Landslides have been one of Pakistan’s most severe natural adversities, causing significant deaths and socio-economic losses annually. Thus far, the process of landslide mapping has been quite complicated and volatile to predict the vulnerability of landslides accurately and timely in the most susceptible areas. For this purpose, various attempts have been made to enhance predictability on the basis of several forecast models for mapping the landslides vulnerability targeting different areas. It is essential for decision-makers to create more appropriate landslide vulnerability maps in order to enhance the efficiency of the prediction model. This study focused on comprehensive mapping of landslides to identify the primary reasons for landslides and delineate high-risk zones, which will be helpful in the future to medicate landslide hazards in the area. The novel aspect of this study is that it generates more accurate LSM using ML models validated by PS InSAR processing.

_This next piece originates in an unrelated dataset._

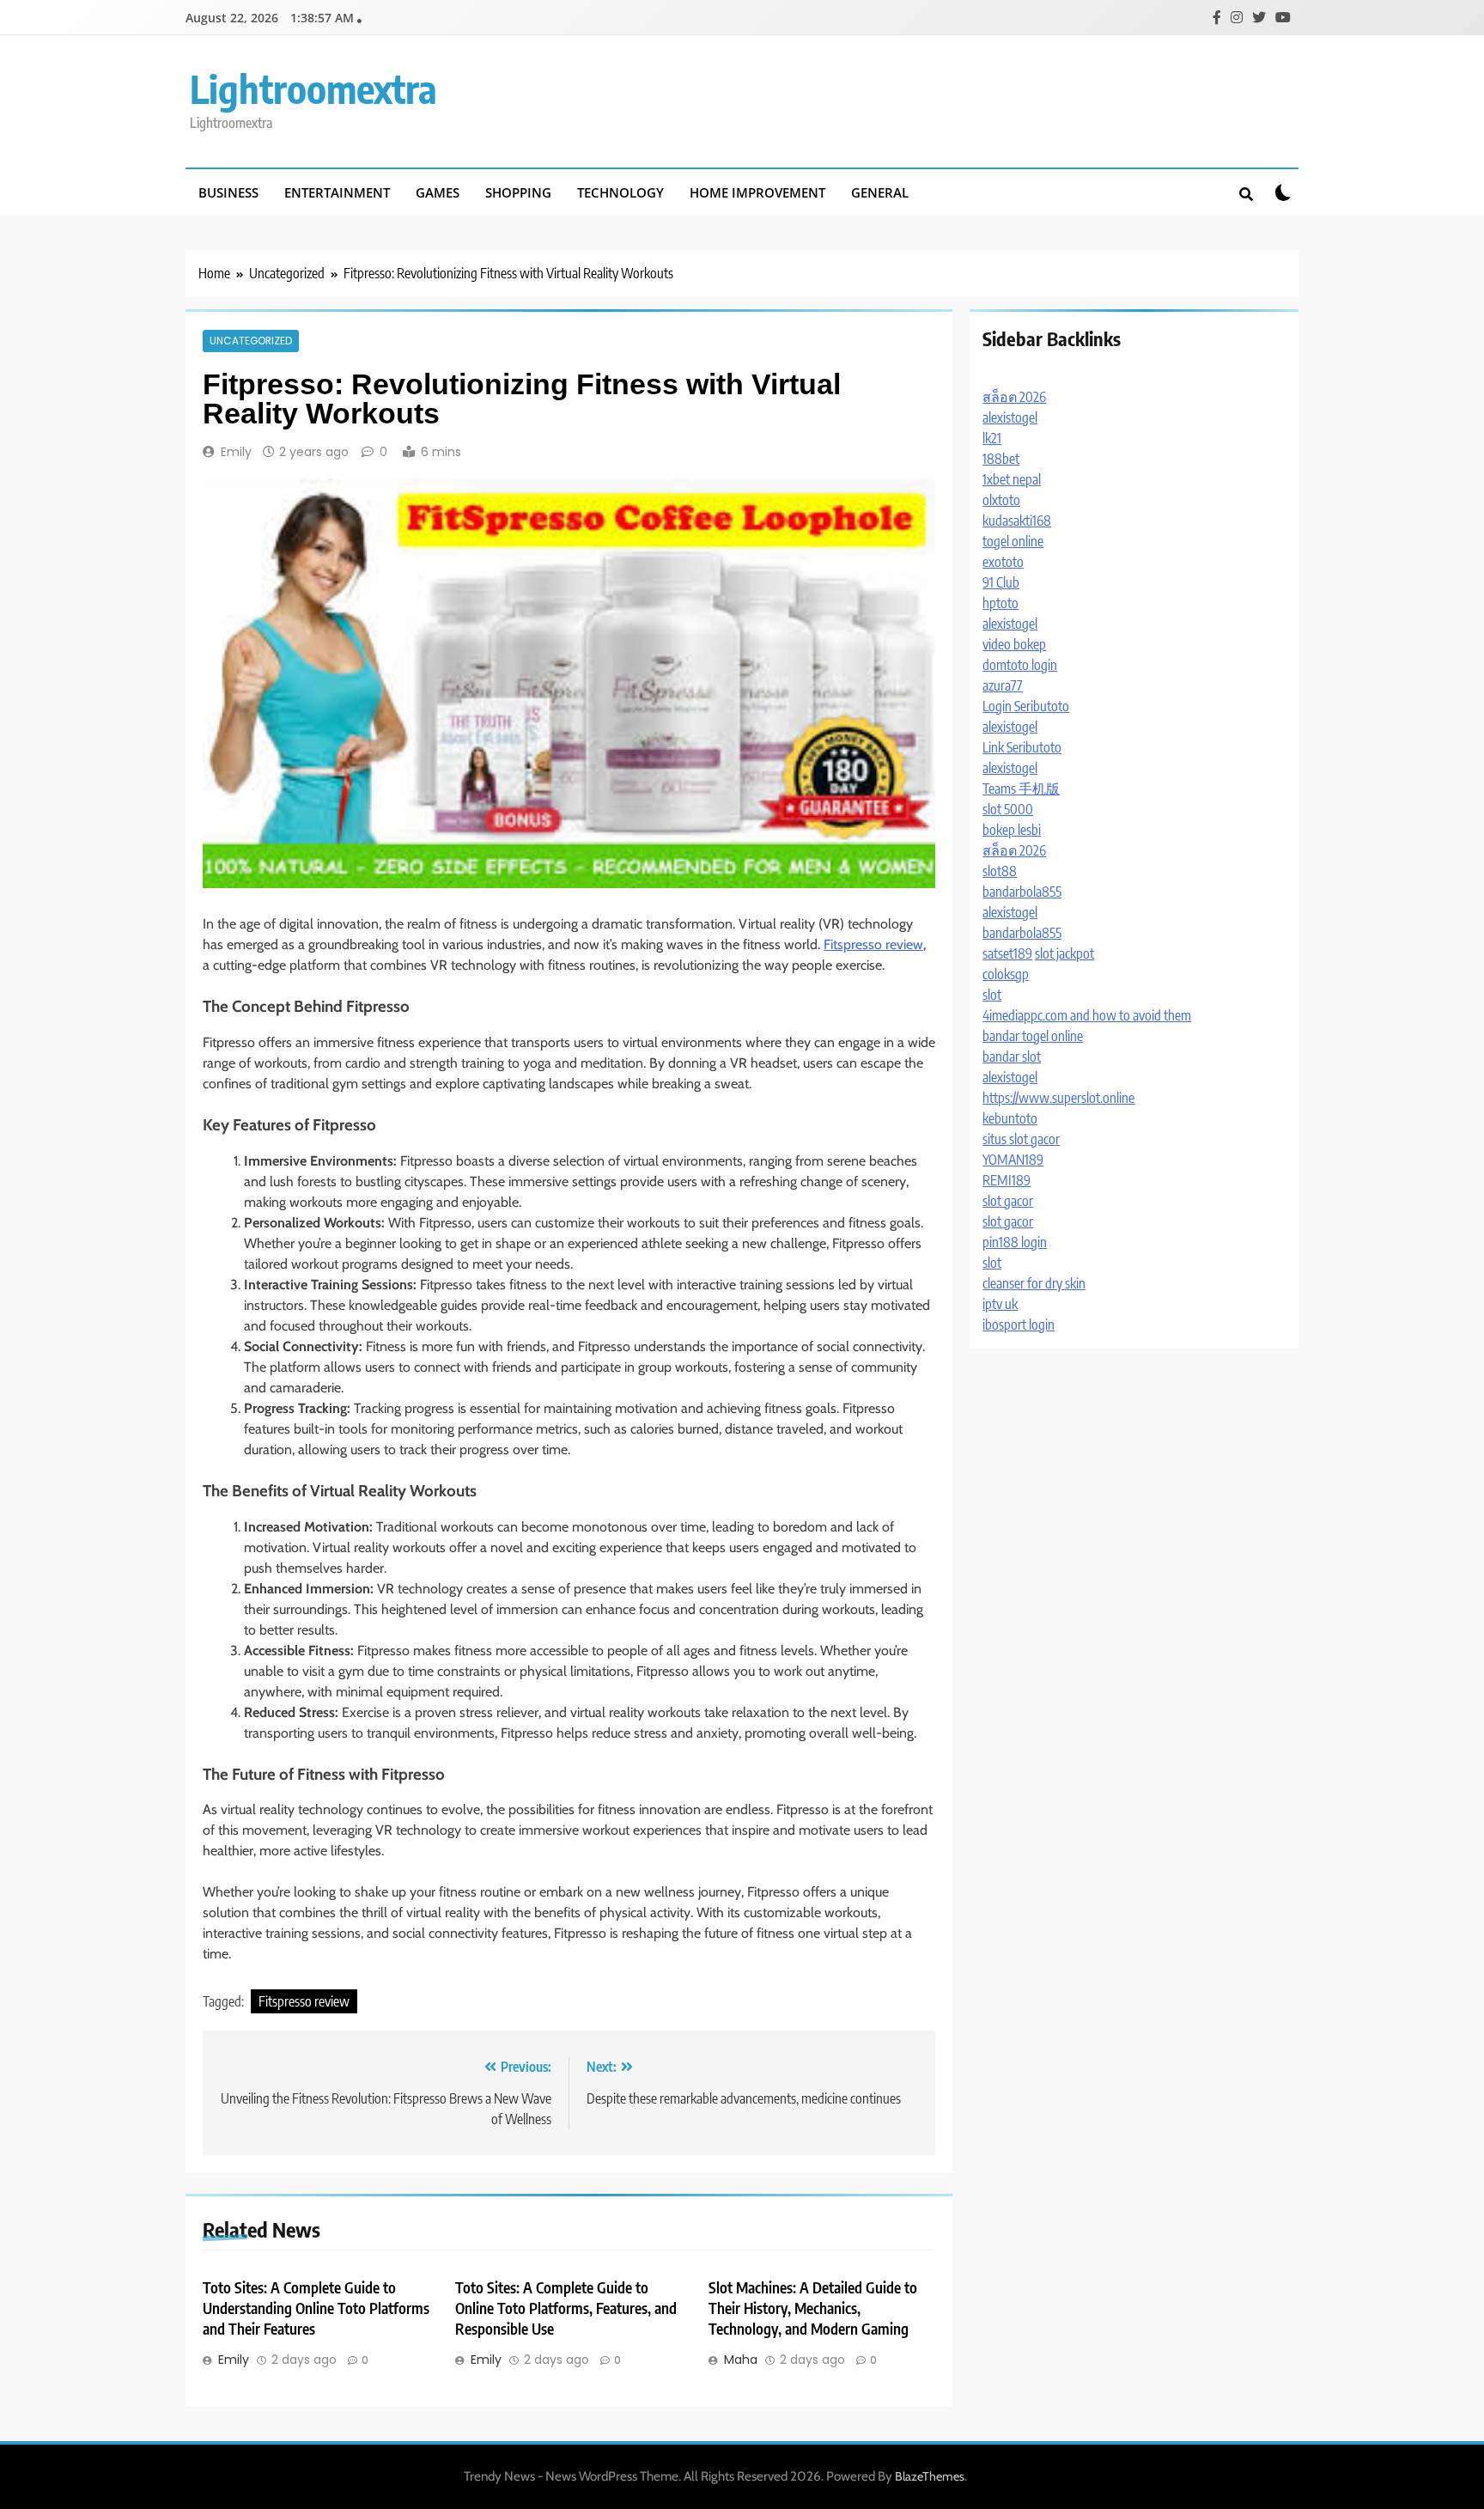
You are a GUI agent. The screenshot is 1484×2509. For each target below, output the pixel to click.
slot (991, 994)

This research used XGBoost and RF ML methods for LSM of the Karakoram Highway, which was improved using the PS-InSAR methodology. Geology, precipitation, land cover, distance to road, slope, distance to stream, NDVI, distance to faults, roughness, curvature, TWI, profile curvature, aspect, plan curvature, and elevation were used to assess susceptibility in this study. The main contributors of landslides in the area are slope and elevation, precipitation, distance to fault, roughness, and TWI. Excellent forecasting results were obtained. The developed susceptibility model will serve as a guide to identify low-risk zones for infrastructure development and better management planning along the KKH. Geotechnical and other slope stabilization techniques are required in a high-risk area to reduce landslide disasters in the future. We assume that our method can provide valued inputs to strategies endorsing highway safety.